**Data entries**
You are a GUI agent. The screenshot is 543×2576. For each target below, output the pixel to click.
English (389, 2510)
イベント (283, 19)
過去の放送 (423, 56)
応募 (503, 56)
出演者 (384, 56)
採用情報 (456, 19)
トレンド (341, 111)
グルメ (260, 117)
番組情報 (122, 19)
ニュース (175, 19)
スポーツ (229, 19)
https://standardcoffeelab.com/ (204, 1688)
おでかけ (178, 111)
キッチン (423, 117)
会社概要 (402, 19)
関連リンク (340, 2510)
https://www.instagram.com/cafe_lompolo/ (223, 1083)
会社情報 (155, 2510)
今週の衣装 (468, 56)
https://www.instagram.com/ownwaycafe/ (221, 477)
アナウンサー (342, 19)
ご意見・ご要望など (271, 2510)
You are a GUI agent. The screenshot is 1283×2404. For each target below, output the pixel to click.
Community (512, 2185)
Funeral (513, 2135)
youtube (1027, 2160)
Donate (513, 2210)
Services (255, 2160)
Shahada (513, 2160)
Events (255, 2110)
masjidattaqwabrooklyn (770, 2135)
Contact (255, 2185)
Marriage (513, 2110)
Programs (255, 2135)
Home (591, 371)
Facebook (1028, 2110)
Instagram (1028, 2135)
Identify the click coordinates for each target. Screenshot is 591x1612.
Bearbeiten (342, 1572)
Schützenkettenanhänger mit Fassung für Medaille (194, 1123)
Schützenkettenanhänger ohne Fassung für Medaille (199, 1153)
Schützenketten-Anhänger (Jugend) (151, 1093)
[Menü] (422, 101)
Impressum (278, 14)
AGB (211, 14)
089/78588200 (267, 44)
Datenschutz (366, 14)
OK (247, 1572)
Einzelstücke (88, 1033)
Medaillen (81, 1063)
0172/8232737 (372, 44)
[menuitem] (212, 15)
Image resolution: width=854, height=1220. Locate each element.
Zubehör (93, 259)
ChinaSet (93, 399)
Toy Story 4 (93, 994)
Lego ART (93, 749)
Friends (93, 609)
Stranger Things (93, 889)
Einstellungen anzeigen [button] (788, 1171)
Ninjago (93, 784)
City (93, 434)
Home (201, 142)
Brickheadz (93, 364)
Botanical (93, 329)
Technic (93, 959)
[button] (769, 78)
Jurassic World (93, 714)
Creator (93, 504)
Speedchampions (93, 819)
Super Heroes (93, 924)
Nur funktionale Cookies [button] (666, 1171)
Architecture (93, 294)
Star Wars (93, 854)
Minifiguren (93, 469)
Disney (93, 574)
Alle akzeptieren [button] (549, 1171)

**Stated task**
Transcribe, without alteration, the lines from the one containing "会社情報 (155, 2510)" through the one containing "Contact (255, 2185)".

**Task response**
会社情報 (155, 2510)
今週の衣装 (468, 56)
https://www.instagram.com/ownwaycafe/ (221, 477)
アナウンサー (342, 19)
ご意見・ご要望など (271, 2510)
You are a GUI agent. The screenshot is 1283×2404. For each target below, output the pixel to click.
Community (512, 2185)
Funeral (513, 2135)
youtube (1027, 2160)
Donate (513, 2210)
Services (255, 2160)
Shahada (513, 2160)
Events (255, 2110)
masjidattaqwabrooklyn (770, 2135)
Contact (255, 2185)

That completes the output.